[Records from a data collection]
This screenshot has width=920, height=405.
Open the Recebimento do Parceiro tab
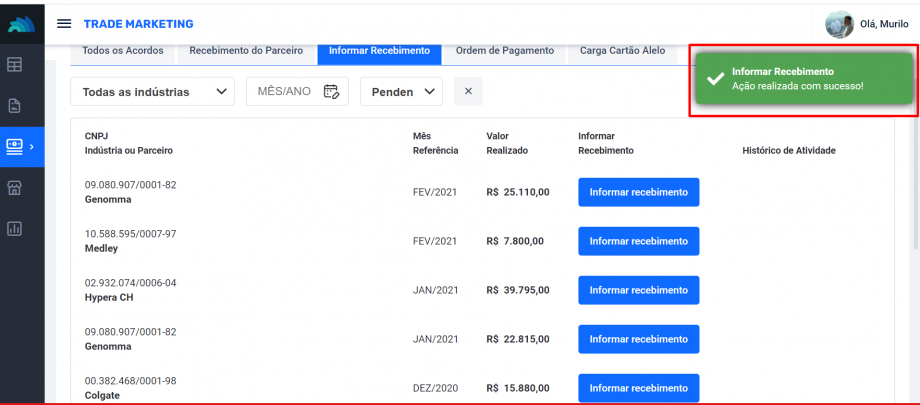246,50
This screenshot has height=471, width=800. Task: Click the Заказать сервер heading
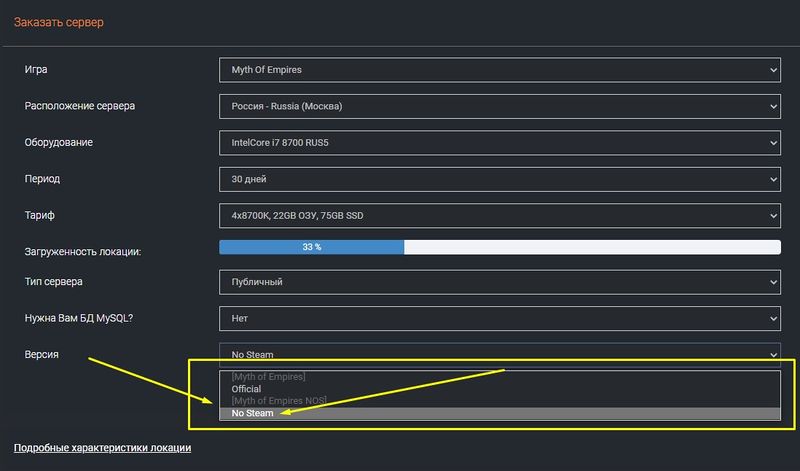click(58, 22)
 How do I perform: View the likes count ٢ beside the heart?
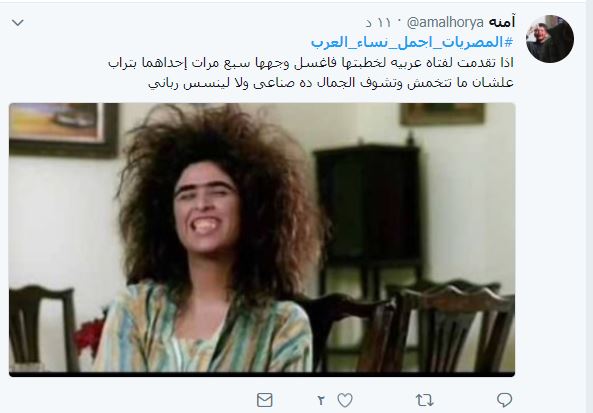pyautogui.click(x=321, y=400)
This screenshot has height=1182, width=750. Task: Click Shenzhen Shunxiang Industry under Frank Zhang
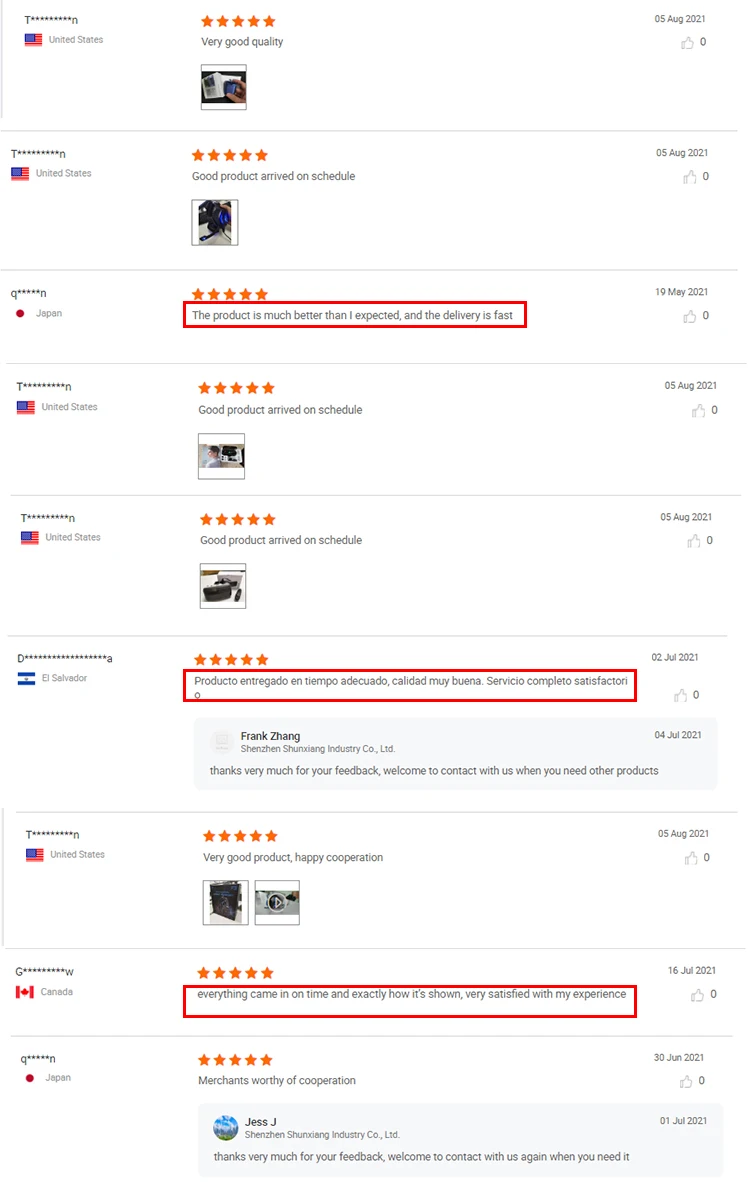[318, 749]
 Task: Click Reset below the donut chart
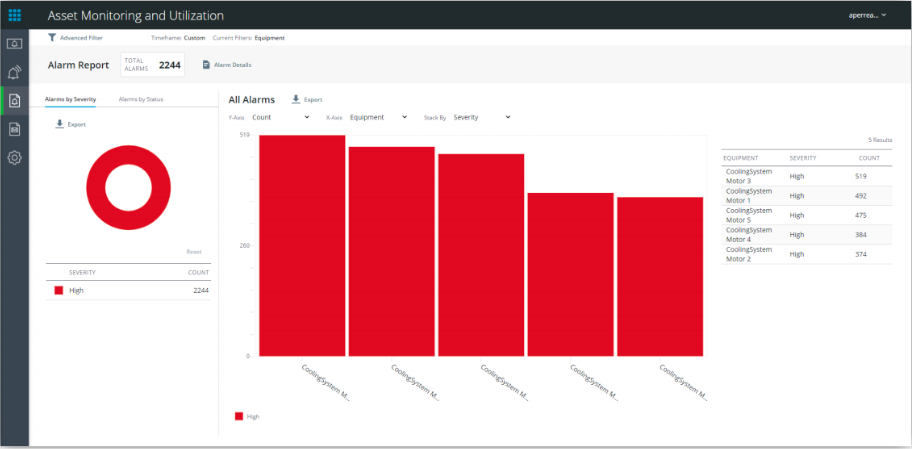pos(194,252)
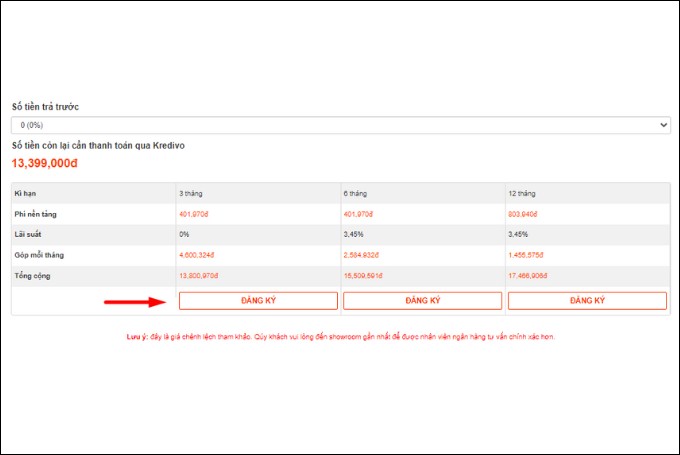This screenshot has height=455, width=680.
Task: Select the 3 tháng term header
Action: click(x=191, y=193)
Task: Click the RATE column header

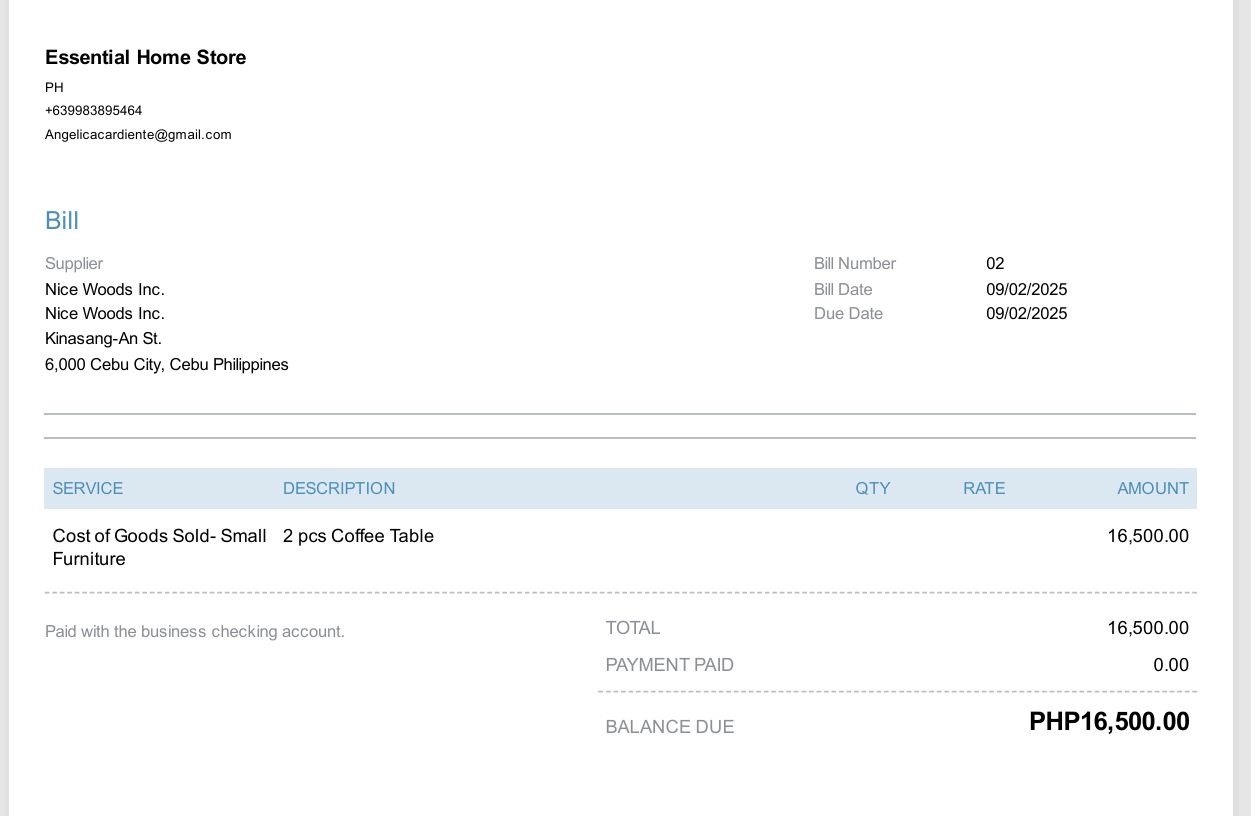Action: point(984,488)
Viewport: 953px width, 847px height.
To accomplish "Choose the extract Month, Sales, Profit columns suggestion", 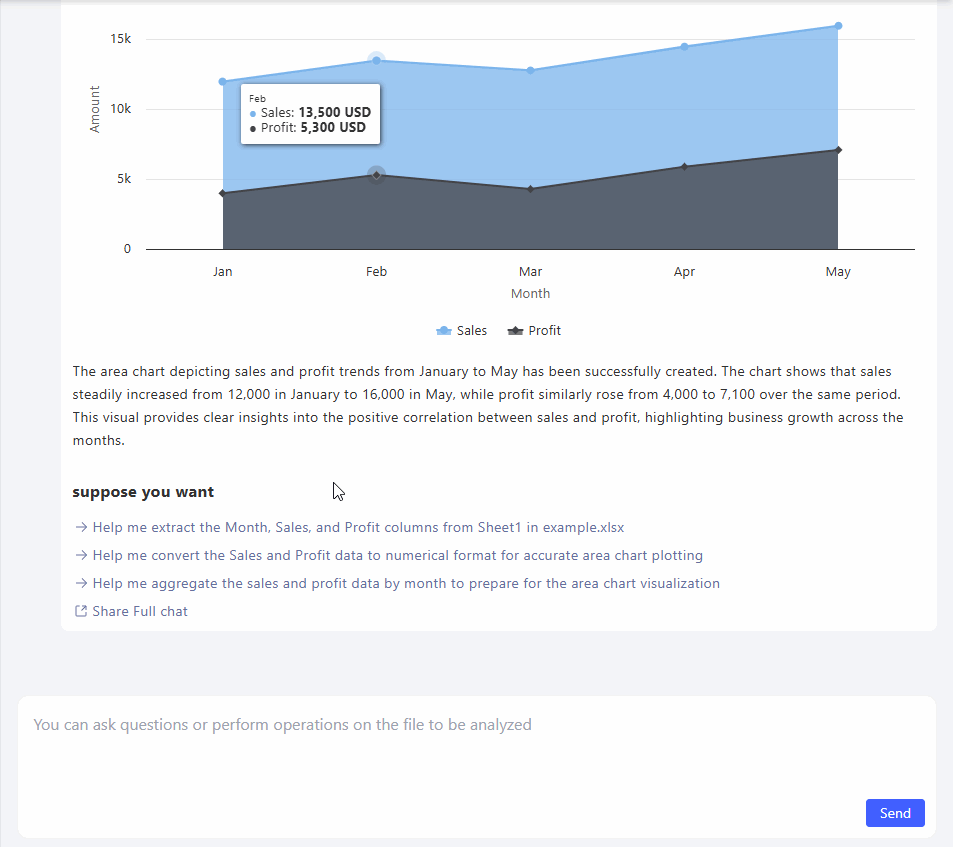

## What you have to do
Output a precise copy of the entries, leaving the images out.

## Solution
This screenshot has width=920, height=405.
Open the Recebimento do Parceiro tab
246,50
This screenshot has height=471, width=800. Task: Click the Заказать сервер heading
click(58, 22)
 How do I perform: View the likes count ٢ beside the heart?
pyautogui.click(x=321, y=400)
This screenshot has height=1182, width=750. Task: Click Shenzhen Shunxiang Industry under Frank Zhang
[318, 749]
 Task: Click Reset below the donut chart
pos(194,252)
This screenshot has height=455, width=680.
Task: Select the 3 tháng term header
Action: click(x=191, y=193)
Task: Click the RATE column header

Action: point(984,488)
Viewport: 953px width, 847px height.
To accomplish "Choose the extract Month, Sales, Profit columns suggestion", 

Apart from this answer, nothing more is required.